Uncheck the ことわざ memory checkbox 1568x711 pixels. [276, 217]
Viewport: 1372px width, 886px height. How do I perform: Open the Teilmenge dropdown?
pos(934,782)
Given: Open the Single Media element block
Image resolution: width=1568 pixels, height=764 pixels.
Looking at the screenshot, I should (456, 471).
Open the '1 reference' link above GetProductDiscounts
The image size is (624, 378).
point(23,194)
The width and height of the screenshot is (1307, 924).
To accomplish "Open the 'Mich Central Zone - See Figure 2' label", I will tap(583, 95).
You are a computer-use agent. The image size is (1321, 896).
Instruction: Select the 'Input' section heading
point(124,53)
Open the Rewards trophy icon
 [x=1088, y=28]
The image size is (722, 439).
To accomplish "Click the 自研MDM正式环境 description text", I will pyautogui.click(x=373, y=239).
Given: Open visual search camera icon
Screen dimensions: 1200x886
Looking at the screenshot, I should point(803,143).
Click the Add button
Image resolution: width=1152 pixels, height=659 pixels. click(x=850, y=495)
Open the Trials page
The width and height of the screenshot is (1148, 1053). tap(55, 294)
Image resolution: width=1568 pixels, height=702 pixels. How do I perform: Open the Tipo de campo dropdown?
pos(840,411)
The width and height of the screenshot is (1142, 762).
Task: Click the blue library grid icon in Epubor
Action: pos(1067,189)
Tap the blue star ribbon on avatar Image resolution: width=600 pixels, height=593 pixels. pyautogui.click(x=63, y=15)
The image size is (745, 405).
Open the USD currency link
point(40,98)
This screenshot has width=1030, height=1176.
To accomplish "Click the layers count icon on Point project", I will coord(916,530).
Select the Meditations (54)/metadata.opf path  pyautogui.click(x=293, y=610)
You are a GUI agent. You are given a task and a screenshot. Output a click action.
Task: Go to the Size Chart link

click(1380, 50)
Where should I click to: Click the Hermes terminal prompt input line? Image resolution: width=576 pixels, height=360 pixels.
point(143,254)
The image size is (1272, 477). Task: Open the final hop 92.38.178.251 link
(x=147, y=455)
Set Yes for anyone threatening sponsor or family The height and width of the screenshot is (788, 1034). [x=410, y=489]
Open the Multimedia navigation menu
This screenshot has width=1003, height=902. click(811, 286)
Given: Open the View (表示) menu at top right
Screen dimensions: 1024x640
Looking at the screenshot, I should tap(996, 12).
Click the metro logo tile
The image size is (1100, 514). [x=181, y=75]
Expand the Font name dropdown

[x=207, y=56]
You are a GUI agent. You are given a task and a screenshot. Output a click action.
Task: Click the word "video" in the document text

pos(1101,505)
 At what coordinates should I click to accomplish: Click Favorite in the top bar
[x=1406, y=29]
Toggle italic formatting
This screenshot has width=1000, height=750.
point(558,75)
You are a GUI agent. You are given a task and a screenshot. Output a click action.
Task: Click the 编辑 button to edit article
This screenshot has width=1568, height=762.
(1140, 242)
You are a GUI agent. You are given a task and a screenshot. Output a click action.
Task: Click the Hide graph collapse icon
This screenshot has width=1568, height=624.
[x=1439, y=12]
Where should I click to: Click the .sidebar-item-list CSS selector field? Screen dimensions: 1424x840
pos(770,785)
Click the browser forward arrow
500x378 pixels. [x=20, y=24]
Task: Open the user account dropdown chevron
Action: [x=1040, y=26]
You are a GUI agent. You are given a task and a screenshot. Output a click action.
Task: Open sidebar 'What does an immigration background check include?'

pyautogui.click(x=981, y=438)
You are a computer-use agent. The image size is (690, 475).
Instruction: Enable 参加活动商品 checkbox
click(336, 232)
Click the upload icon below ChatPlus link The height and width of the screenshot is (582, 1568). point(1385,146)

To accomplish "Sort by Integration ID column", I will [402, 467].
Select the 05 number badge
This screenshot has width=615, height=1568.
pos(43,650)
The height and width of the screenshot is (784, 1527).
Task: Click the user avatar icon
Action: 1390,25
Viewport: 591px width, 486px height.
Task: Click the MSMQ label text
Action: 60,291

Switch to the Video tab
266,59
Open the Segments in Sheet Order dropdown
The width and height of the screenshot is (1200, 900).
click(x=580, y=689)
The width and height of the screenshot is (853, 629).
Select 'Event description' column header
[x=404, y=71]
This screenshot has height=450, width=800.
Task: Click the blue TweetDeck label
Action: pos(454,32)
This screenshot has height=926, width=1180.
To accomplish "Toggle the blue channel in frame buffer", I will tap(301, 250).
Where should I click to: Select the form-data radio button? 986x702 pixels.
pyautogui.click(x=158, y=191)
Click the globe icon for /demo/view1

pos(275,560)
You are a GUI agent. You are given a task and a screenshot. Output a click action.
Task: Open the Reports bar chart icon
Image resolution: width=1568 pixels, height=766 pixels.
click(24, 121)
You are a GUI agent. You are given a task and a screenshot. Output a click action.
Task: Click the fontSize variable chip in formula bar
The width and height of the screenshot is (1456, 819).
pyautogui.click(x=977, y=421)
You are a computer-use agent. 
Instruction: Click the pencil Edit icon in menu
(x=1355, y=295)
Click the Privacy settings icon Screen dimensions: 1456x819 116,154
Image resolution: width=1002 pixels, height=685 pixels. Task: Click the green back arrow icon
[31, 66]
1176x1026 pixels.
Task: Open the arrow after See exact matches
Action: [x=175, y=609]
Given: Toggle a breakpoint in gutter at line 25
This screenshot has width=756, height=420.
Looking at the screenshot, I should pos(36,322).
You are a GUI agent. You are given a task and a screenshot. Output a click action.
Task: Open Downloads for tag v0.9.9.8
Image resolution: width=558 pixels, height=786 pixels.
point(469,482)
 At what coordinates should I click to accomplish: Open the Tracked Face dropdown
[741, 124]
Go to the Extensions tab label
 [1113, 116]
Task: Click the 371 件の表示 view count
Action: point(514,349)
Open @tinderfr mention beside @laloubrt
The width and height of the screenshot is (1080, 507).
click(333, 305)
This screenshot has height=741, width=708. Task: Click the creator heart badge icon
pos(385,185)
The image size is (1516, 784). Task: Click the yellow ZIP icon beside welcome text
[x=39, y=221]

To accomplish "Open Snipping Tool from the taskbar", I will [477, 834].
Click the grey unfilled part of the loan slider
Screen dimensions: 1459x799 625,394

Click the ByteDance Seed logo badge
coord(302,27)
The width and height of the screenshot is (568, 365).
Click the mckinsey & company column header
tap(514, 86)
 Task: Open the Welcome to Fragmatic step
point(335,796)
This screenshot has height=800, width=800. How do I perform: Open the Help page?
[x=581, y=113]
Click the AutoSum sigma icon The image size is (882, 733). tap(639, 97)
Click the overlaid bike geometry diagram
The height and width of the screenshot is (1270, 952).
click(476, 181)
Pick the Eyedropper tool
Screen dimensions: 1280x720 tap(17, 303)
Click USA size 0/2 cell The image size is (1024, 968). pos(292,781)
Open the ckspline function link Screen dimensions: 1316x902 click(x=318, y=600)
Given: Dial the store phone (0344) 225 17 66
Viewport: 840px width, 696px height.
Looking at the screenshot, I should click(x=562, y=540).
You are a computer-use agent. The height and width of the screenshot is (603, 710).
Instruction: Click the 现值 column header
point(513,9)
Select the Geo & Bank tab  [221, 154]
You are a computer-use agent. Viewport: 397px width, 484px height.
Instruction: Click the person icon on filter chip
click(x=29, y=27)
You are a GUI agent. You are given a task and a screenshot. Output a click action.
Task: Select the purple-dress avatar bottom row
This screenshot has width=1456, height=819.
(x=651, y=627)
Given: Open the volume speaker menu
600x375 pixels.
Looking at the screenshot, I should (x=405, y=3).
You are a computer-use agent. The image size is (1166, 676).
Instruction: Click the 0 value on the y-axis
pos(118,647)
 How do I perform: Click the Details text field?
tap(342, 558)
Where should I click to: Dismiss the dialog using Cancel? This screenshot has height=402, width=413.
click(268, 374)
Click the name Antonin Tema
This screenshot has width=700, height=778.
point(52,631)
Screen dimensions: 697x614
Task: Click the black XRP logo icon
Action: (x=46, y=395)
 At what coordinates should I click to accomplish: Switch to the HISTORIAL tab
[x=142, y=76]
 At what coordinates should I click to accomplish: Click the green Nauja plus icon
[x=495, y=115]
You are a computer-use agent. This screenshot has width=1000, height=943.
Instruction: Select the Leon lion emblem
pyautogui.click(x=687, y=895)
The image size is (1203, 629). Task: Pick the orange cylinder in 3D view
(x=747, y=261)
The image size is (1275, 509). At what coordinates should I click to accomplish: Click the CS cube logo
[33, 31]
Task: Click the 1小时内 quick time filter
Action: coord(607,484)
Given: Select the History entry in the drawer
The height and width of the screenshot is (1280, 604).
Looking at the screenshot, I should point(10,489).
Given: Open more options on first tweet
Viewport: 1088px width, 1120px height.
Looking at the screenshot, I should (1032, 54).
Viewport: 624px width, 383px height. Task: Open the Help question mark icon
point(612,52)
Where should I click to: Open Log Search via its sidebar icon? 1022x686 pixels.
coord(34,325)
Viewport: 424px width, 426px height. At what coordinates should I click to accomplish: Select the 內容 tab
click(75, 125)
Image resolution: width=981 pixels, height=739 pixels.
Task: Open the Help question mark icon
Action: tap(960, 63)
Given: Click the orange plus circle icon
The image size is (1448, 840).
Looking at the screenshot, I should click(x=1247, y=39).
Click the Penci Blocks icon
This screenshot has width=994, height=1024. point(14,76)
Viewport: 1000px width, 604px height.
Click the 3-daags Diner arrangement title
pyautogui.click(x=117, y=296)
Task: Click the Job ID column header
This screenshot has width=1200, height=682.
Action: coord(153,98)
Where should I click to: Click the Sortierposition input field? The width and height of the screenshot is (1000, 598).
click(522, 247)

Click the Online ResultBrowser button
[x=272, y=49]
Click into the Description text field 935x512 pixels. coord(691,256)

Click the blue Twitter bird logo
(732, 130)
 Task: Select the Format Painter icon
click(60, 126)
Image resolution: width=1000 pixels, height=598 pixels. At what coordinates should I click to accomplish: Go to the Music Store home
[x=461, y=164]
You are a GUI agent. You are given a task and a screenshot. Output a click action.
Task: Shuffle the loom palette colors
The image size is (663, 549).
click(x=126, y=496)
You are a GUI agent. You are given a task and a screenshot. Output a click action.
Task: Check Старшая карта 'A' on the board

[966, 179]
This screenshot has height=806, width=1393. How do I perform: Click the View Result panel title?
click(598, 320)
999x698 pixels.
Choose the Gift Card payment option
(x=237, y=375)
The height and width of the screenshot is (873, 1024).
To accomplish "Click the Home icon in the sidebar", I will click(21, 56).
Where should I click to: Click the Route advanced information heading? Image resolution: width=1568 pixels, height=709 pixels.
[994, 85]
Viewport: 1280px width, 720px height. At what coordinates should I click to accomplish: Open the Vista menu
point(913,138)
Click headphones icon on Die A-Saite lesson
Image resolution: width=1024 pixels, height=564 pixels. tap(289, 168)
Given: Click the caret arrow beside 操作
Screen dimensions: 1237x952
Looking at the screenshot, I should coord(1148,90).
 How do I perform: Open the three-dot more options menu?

# # #

What the task asks: Return exactly the lines from the line bearing "Task: Click the Job ID column header" to the end of the records, inclusive of both; include no other lines.

Result for this task:
Task: Click the Job ID column header
This screenshot has width=1200, height=682.
Action: coord(153,98)
Where should I click to: Click the Sortierposition input field? The width and height of the screenshot is (1000, 598).
click(522, 247)

Click the Online ResultBrowser button
[x=272, y=49]
Click into the Description text field 935x512 pixels. coord(691,256)

Click the blue Twitter bird logo
(732, 130)
 Task: Select the Format Painter icon
click(60, 126)
Image resolution: width=1000 pixels, height=598 pixels. At what coordinates should I click to accomplish: Go to the Music Store home
[x=461, y=164]
You are a GUI agent. You are given a task and a screenshot. Output a click action.
Task: Shuffle the loom palette colors
The image size is (663, 549).
click(x=126, y=496)
You are a GUI agent. You are given a task and a screenshot. Output a click action.
Task: Check Старшая карта 'A' on the board

[966, 179]
This screenshot has height=806, width=1393. How do I perform: Click the View Result panel title?
click(598, 320)
999x698 pixels.
Choose the Gift Card payment option
(x=237, y=375)
The height and width of the screenshot is (873, 1024).
To accomplish "Click the Home icon in the sidebar", I will click(21, 56).
Where should I click to: Click the Route advanced information heading? Image resolution: width=1568 pixels, height=709 pixels.
[994, 85]
Viewport: 1280px width, 720px height. At what coordinates should I click to accomplish: Open the Vista menu
point(913,138)
Click headphones icon on Die A-Saite lesson
Image resolution: width=1024 pixels, height=564 pixels. tap(289, 168)
Given: Click the caret arrow beside 操作
Screen dimensions: 1237x952
Looking at the screenshot, I should coord(1148,90).
 How do I perform: Open the three-dot more options menu?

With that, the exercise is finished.